Trigger Warning: The following article references date rape and rape culture.
A recent University of British Columbia graduate and student in the Explore program at the Université du Trois Rivières campus in Québec is denouncing the rape culture that exists around the French language program.
A statement from Kyla Jamieson reads:
I left the program at UQTR after staff members performed a date rape drug skit that was triggering and completely inappropriate (the punchline was that the would-be rapist found one girl too unattractive to try to rape her). I have described this skit in greater detail here: http://explorerapeculture.
When asked about the skit and my complaint, Daniel Lavoie, the Director of the École Internationale de Français at UQTR, said that I “misunderstood the intention of the skit.” This is false–one intention of the skit was clearly to be funny–and also assumes that intention is more relevant than impact.

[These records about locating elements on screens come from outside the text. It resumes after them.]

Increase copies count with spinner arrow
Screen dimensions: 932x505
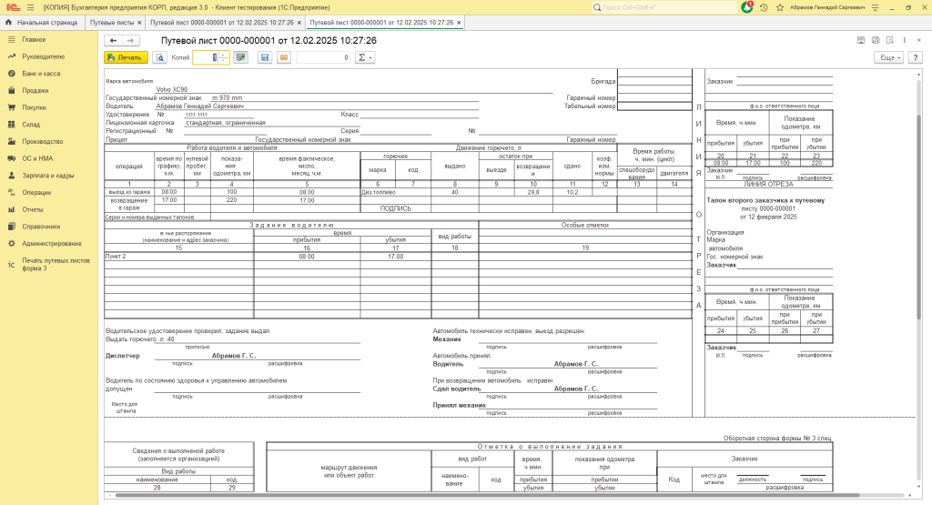point(224,54)
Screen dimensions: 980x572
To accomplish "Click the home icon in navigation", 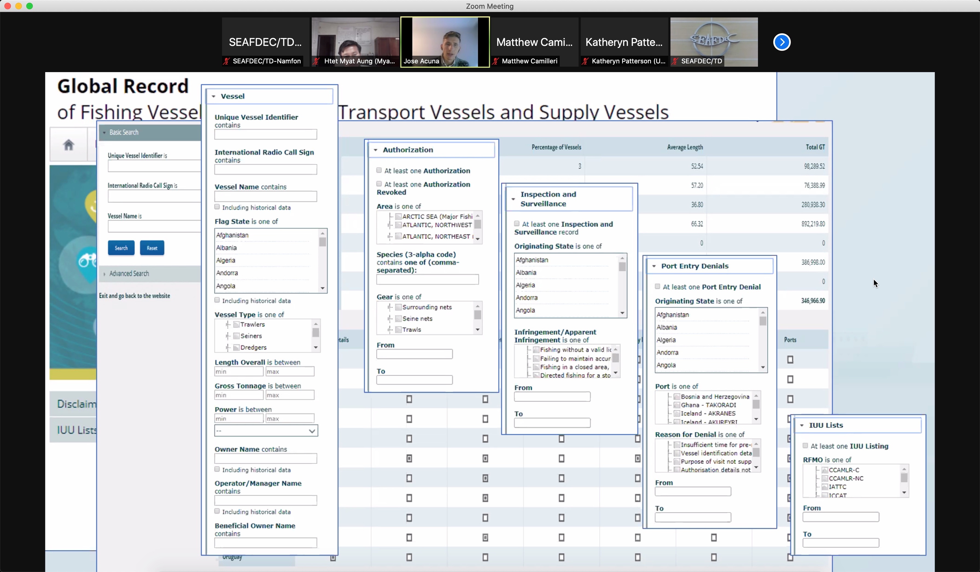I will [68, 145].
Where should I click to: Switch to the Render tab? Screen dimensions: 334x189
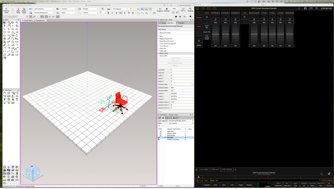180,23
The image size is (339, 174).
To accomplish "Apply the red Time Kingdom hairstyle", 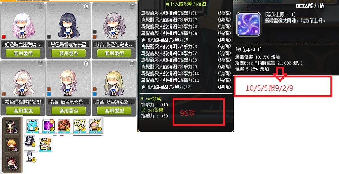I will click(23, 53).
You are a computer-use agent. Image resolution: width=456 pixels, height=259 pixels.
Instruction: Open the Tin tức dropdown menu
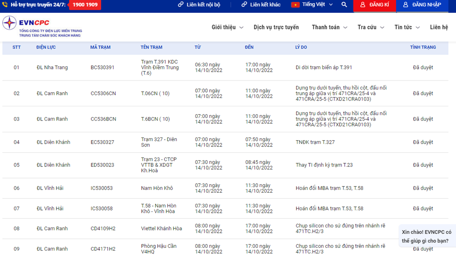[407, 27]
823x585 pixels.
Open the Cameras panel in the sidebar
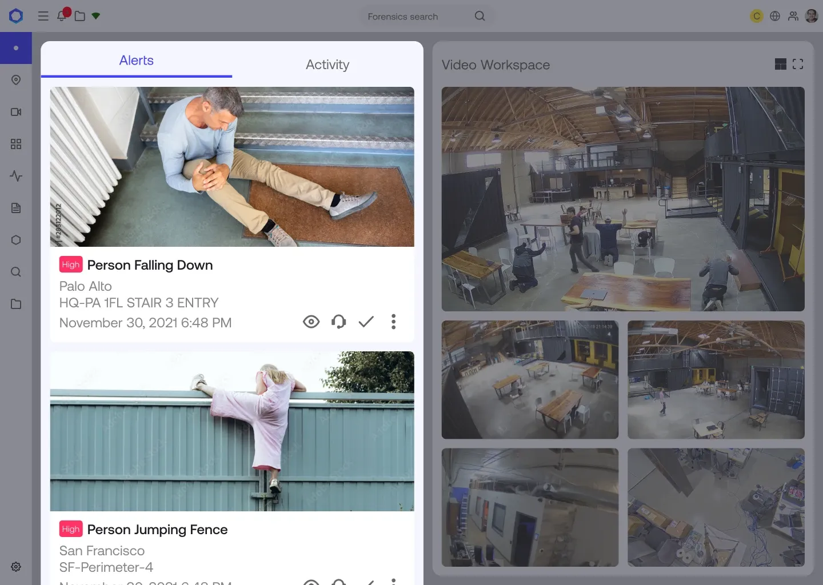(x=16, y=112)
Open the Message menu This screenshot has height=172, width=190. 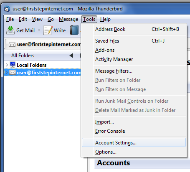pyautogui.click(x=68, y=19)
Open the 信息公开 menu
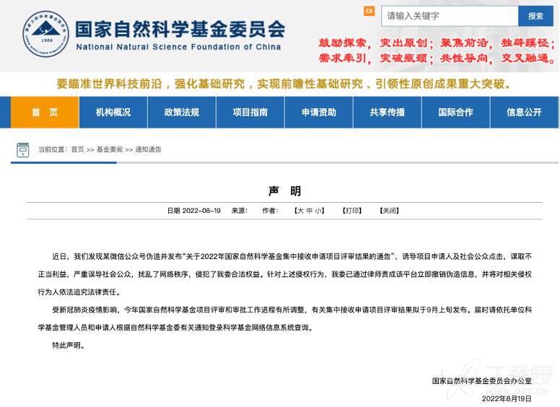Image resolution: width=560 pixels, height=407 pixels. (524, 113)
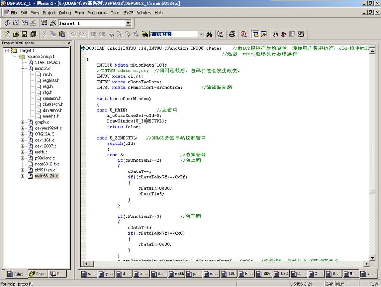Click the Save file toolbar icon
Viewport: 381px width, 287px height.
click(x=25, y=34)
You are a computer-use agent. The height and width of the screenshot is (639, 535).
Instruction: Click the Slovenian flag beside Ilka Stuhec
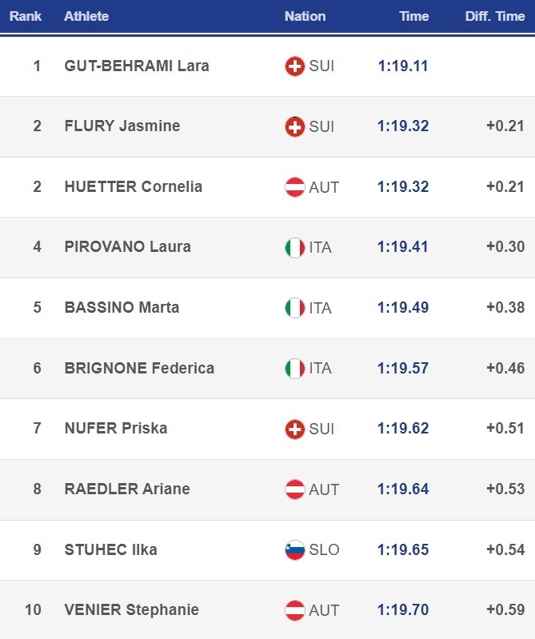[x=295, y=550]
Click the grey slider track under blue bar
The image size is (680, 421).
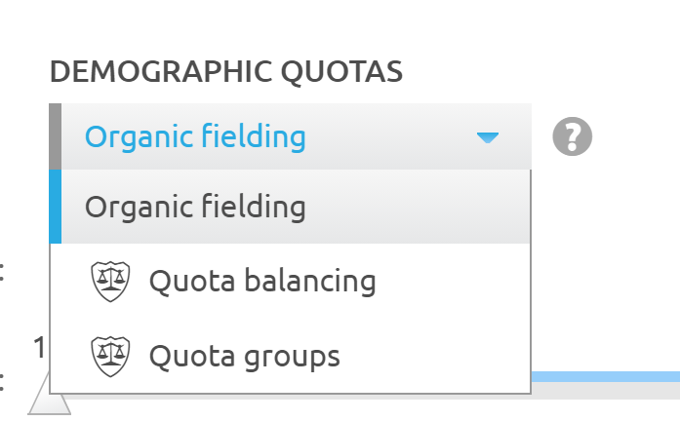click(x=605, y=390)
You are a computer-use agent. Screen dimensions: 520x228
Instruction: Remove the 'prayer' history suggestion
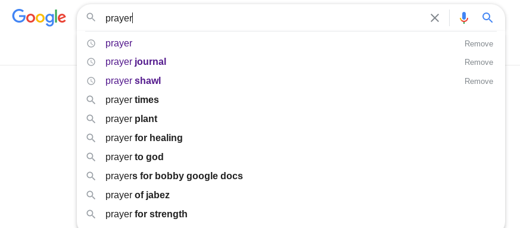pyautogui.click(x=478, y=43)
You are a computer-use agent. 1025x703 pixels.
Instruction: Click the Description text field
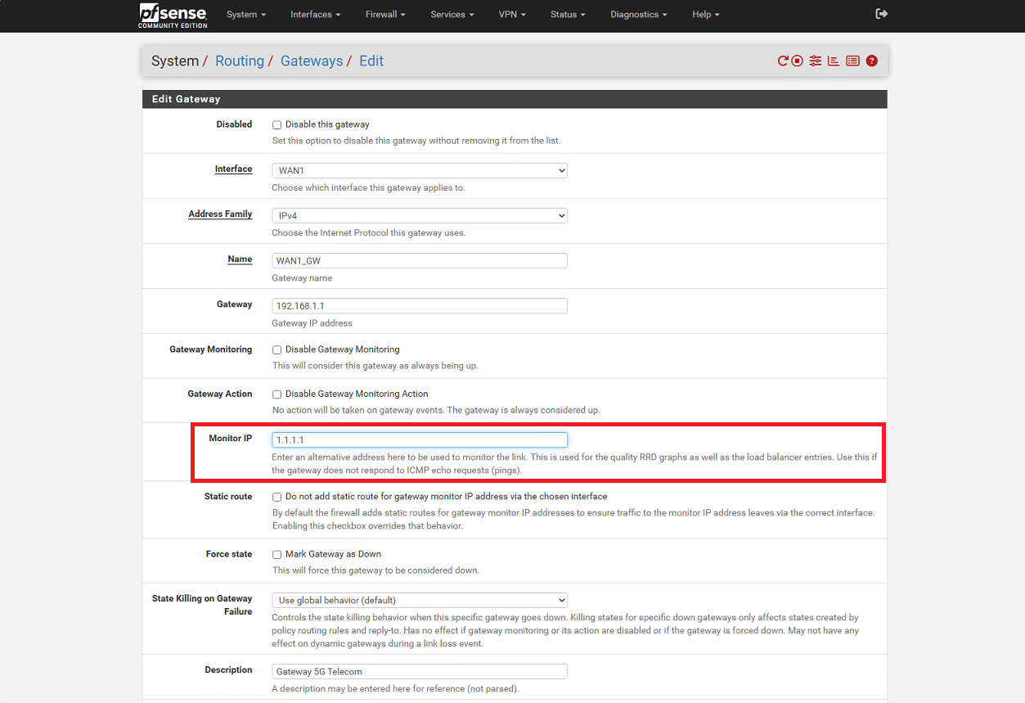click(420, 672)
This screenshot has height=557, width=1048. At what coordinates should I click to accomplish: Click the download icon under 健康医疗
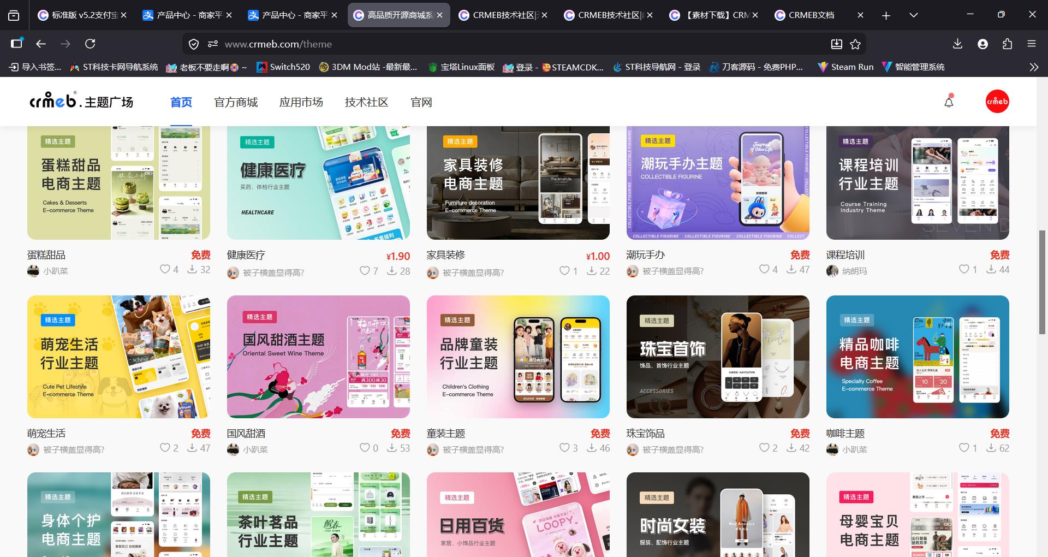click(x=392, y=271)
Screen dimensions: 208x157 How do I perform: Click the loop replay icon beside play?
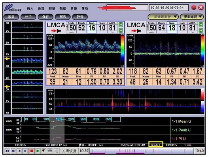click(x=44, y=151)
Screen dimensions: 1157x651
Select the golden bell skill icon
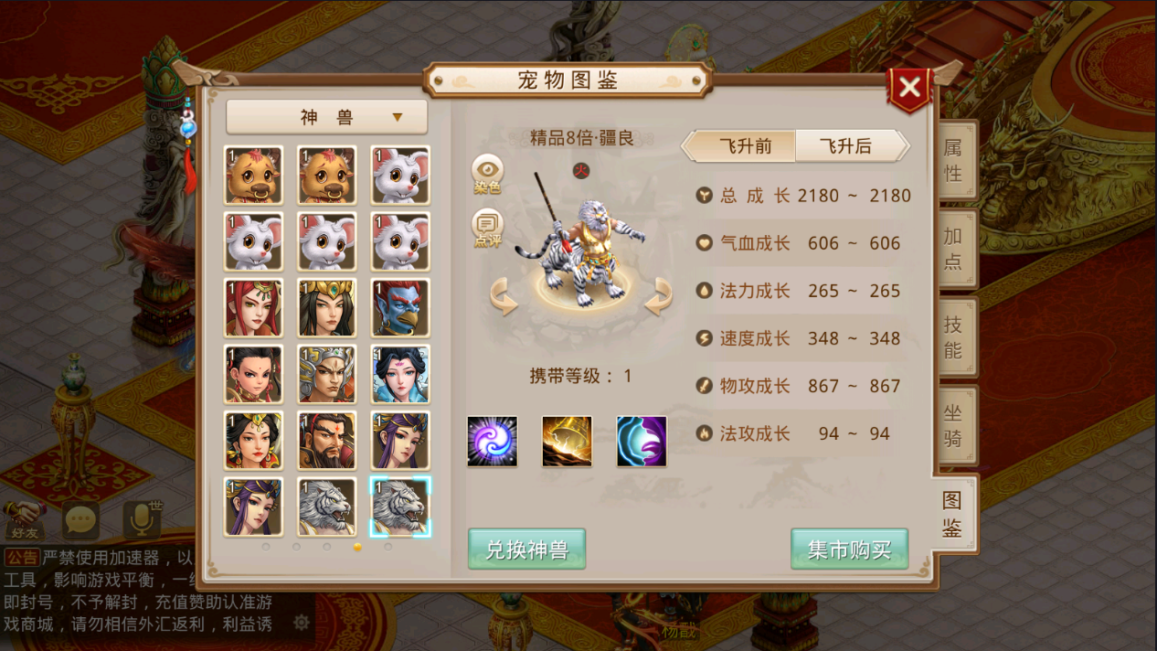(x=567, y=442)
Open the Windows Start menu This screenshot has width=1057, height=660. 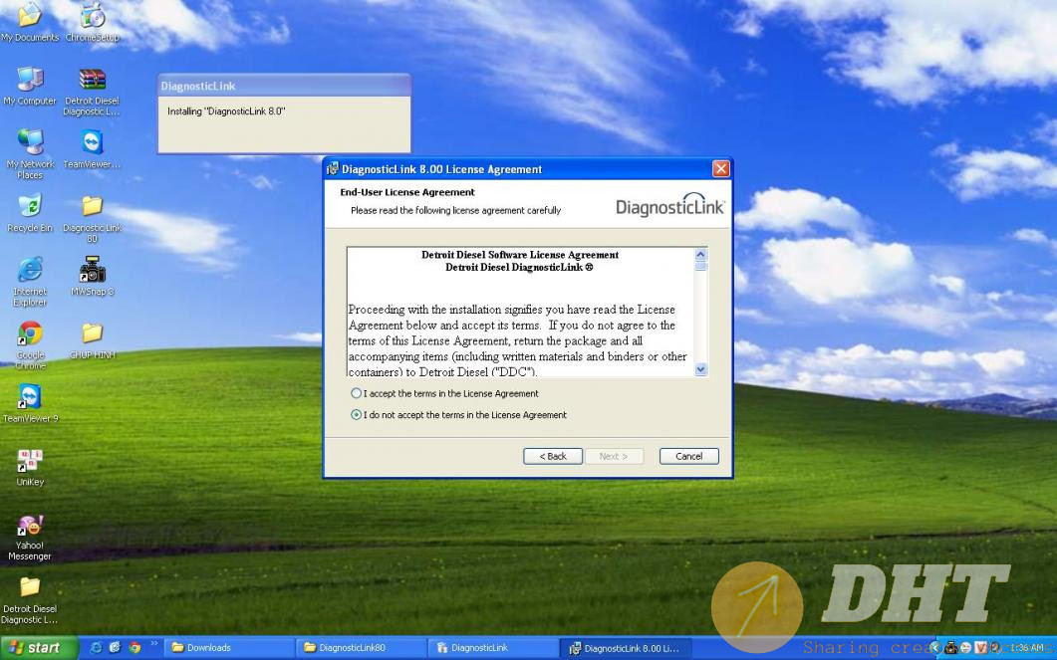[35, 648]
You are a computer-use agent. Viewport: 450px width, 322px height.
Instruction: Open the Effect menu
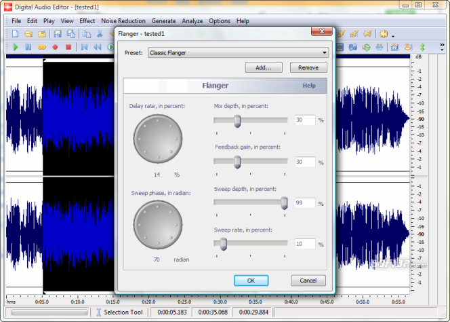pos(87,21)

In order to hold the administration at UQTR accountable for how they educate students about sexual assault, Explore students started a petition on July 23; it already has 295 signatures (http://www.ipetitions.com/
It concerns me that the Explore program in general, as it is not centralized on one campus, has no policies in place around education and staff training w/r/t sexual assault. Louis Lizotte, the director of CMEC (Council of Ministers of Education, Canada) has said that UQTR will review its approach to educating students about sexual assault, but when I asked administration to do exactly this their response was that they didn’t know how, which makes me wonder whether their new approach will be any less problematic. (The administration at UQTR told me that if I wanted them to educate program participants, say, by showing a video about consent, during one of the assemblies–to counteract the impressions about rape the skit created–I would have to find a video for them, because they don’t know how (I did provide videos; they weren’t shown). When I insisted that they provide resources to survivors of sexual assault, they provided information for one resource that is available only in French, though French is not a first language of 95% of the program participants.)
I was also told that CMEC will speak to Explore coordinators and directors to ensure sexual assault policies are in place at every campus where the Explore program runs. I think it is probably safe to assume that all of these campuses already have some kind of sexual assault policy in place; thus, this “action” is simply business as usual. Mr. Lizotte has not replied to my inquiry about whether these policies will have to meet any standard; I am worried that CMEC will not establish any standards, and will neither hold the UQTR administration accountable nor provide any resources for responsible policy building/education/training.
The Explore program is federally funded and, based on my estimates, brings in over one million dollars at UQTR each spring/summer. The UQTR administration is understandably invested in saving face and holding onto its funding; unfortunately, they seem much more interested in doing these two things than in doing anything to improve the learning environment they are paid one million dollars to provide.
If nothing else I think that students considering the Explore program should be aware of these issues and be able to take the track records of particular campuses’ Explore programs’ attitudes concerning sexual assault into account when they are deciding where to participate in the program. Explore students need to know that Explore administrators might ignore or deny their reports of sexual assault, and they need to know that that is unacceptable.